I had left the candle lit in the chimney of the kitchen. Suddenly it
went out and I felt immediately something like a mortal shiver, which froze my blood.

There was a tug at my blanket and I heard a little voice say, ‘I am Camilla, your stepmother. I am cold, dear heart. Let me join you under your blanket.'

Then another little voice said, ‘I am Insilla. Let me come into your bed, for I am cold, so cold.'

Then I felt an icy hand grasp me under the chin. I drew together all of my strength and said aloud, ‘Get thee behind me, Satan.'

Then the little voices said, ‘Why are you driving us away? Are you not our dear little husband? We are cold and we are going to light a little fire.'

And indeed a moment later I saw a flame appear in the kitchen hearth. It gradually grew brighter and I was able to make out not Insilla and Camilla but Zoto's two brothers hanging in the fireplace.

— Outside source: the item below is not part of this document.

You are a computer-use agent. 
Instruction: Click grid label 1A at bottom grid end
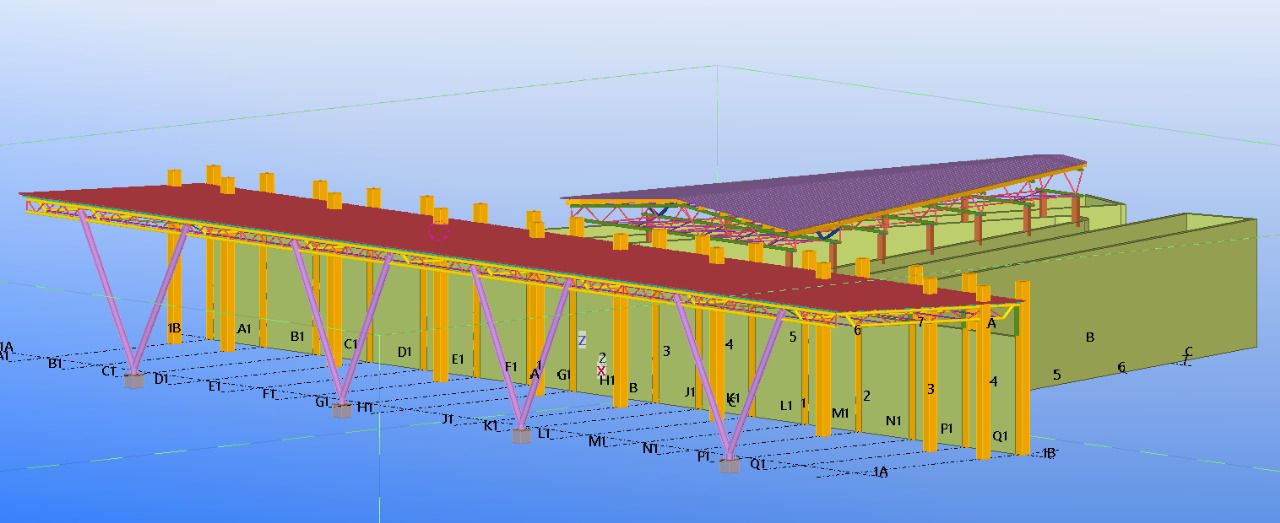pos(880,472)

These apparitions drove me out of my mind. I sprang from my bed, jumped through the window and began to rush about in the open country. For a moment I flattered myself with the hope that I had outrun all these horrors, but then I turned round, only to see that the two hanged men were pursuing me. I broke into a run again and soon saw that I had left Zoto's brothers behind. But my joy was short-lived. Those foul creatures began to cartwheel towards me and were on me in a flash. I went on running, but in the end all my strength deserted me.

Then I felt one of the hanged men seize my left ankle. I tried to shake myself free but the other one cut off my escape. He loomed up in front of me, staring at me with terrible eyes and poking out his tongue, which was as red as iron straight from the furnace. I pleaded for mercy but in vain. With one hand he grasped me by the throat, and with the other he tore out my eye, the one that I am now missing. He darted his burning tongue into my eye-socket and licked my brains, which made me bellow with pain.

Then the other one, who had grasped my left leg, decided to use his claws. First he tickled the sole of the foot he was holding, then that monster tore off my skin, separated out all the sinews, laid them bare and tried to play a tune on them as though on a musical instrument. But as my sinews did not give out a sound which pleased
him, he stuck his claw into my calf, pinched the tendons and began to twist them round as one does in order to tune a harp. Eventually he began to play on my leg, which he had turned into a sort of psaltery. I could hear his diabolical laughter. As the pain made me groan horribly the screams of hell chanted in chorus. And as I listened to the wails of the damned it seemed to me that every fibre in my body was being crushed in their teeth. Eventually I lost consciousness.

The next day a herdsman found me in open countryside and brought me to this hermitage, where I confessed my sins and where I have found some relief from my suffering at the foot of the cross.